Figure 1. Sagittal computed tomography of the chest shows a soft-tissue density, 3 × 2 × 3 cm, causing bony destruction of the inferior sternum (arrows).

She reported no hemoptysis, fevers, or night sweats, but she said she had unintentionally lost 15 lb over the last 8 months. She reported no coughing and dyspnea. Her vital signs were normal. A skin examination revealed mild sternal erythema and a tender, nonmobile 1.5-cm mass at the lower left sternal border. There was no palpable cervical, axillary, or supraclavicular lymphadenopathy.

Figure 2. Histopathologic study reveals necrotizing granulomatous inflammation with giant cells (arrow) (hematoxylin-eosin, × 10).

Results of chest radiography, a complete blood count, and a chemistry panel were within normal limits. Computed tomography of chest (Figure 1) revealed a necrotic mass and bony destruction of the inferior sternum, but no pulmonary parenchymal lesions. Open surgical biopsy of the sternal lesion (Figure 2) was performed.

Q: Which is the most likely diagnosis?

  • Plasmacytoma
  • Chondrosarcoma
  • Extrapulmonary tuberculosis
  • Lymphoma
  • Metastatic breast cancer

Figure 3. Rare acid-fast bacilli were evident (arrow) (Kinyoun acid-fast staining, × 40).

A: Study of the biopsy specimen revealed necrotizing granulomatous inflammation. Of the answer choices above, only tuberculosis would be expected to cause these histopathologic findings. Rare acid-fast bacilli were found on acid-fast staining (Figure 3), and culture was positive for Mycobacterium tuberculosis, confirming the diagnosis of extrapulmonary tuberculosis. The patient’s purified protein derivative (tuberculin) skin test was strongly positive. A test for human immunodeficiency virus (HIV) was negative.

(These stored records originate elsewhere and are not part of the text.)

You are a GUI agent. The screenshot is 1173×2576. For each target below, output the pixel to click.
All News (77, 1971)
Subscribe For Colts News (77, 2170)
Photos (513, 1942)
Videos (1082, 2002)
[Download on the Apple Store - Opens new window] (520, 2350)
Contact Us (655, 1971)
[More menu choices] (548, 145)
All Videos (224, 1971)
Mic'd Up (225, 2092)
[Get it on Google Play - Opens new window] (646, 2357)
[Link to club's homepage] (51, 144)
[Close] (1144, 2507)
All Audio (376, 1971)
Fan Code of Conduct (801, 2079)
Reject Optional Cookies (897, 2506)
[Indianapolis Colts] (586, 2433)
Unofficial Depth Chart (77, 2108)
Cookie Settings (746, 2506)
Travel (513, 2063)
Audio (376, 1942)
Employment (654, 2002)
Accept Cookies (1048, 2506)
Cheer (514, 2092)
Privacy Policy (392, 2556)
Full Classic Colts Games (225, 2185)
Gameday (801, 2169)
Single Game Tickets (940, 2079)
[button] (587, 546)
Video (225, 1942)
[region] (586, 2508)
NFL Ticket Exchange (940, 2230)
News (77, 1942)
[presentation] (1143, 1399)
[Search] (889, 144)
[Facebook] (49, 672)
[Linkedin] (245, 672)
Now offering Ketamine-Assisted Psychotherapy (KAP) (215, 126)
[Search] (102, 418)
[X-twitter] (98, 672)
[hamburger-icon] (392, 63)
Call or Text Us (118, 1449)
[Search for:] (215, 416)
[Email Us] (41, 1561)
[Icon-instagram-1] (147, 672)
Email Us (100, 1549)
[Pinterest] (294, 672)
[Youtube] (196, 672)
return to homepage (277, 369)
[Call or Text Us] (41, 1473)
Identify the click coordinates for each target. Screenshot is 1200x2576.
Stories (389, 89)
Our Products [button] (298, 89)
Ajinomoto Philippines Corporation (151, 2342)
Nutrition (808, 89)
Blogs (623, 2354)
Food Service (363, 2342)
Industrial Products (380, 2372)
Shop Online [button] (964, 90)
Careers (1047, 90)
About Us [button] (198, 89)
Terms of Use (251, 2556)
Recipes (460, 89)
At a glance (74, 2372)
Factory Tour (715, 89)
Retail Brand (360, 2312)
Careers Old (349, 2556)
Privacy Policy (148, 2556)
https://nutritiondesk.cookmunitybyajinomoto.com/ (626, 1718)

Extrapulmonary tuberculosis accounts for about 20% of all cases of tuberculosis.1

Risk factors for tuberculosis include advanced age, immunosuppression (eg, as occurs in HIV infection), organ transplantation, and therapy with a tumor necrosis factor alpha inhibitor.1–4 Risk factors unique to extrapulmonary tuberculosis infection include female sex and non-Hispanic black ethnicity.2 Because of the high prevalence of tuberculosis in certain parts of the world, obtaining a travel or residence history is an essential part of the clinical evaluation.

Skeletal tuberculosis accounts for 11% to 27% of extrapulmonary cases and, by extrapolation, 2% to 5% of all cases of tuberculosis.1–3 Although the spine is the site most commonly involved, any bone may be affected. When the chest wall is involved, the most common locations are the margin of the sternum and along rib shafts.5

Most patients present with pain and swelling. The presence of constitutional symptoms is variable, occurring in about one-third of patients.6 Classically, the lesion of tuberculous osteomyelitis is described as a “cold abscess,” as it is characterized by swelling and erythema with little or no warmth. Spontaneous drainage and sinus tract formation may occur.5

The differential diagnosis of tuberculous osteomyelitis includes pyogenic bacterial infection, atypical bacterial infection (nocardia, meliodosis, brucellosis), fungal infection (coccidioidomycosis, histoplasmosis, blastomycosis), and metastatic and primary bone malignancies. Diagnosis requires a high index of suspicion, biopsy for histopathologic examination, acid-fast staining, and mycobacterial culture.7

Patients generally respond well to 6 months of a standard four-drug regimen for tuberculosis. Surgery is indicated for abscess drainage, debridement of infected tissue, spine stabilization, and relief of spinal cord compression.5

Our patient had complete resolution of her sternal mass with drug therapy alone.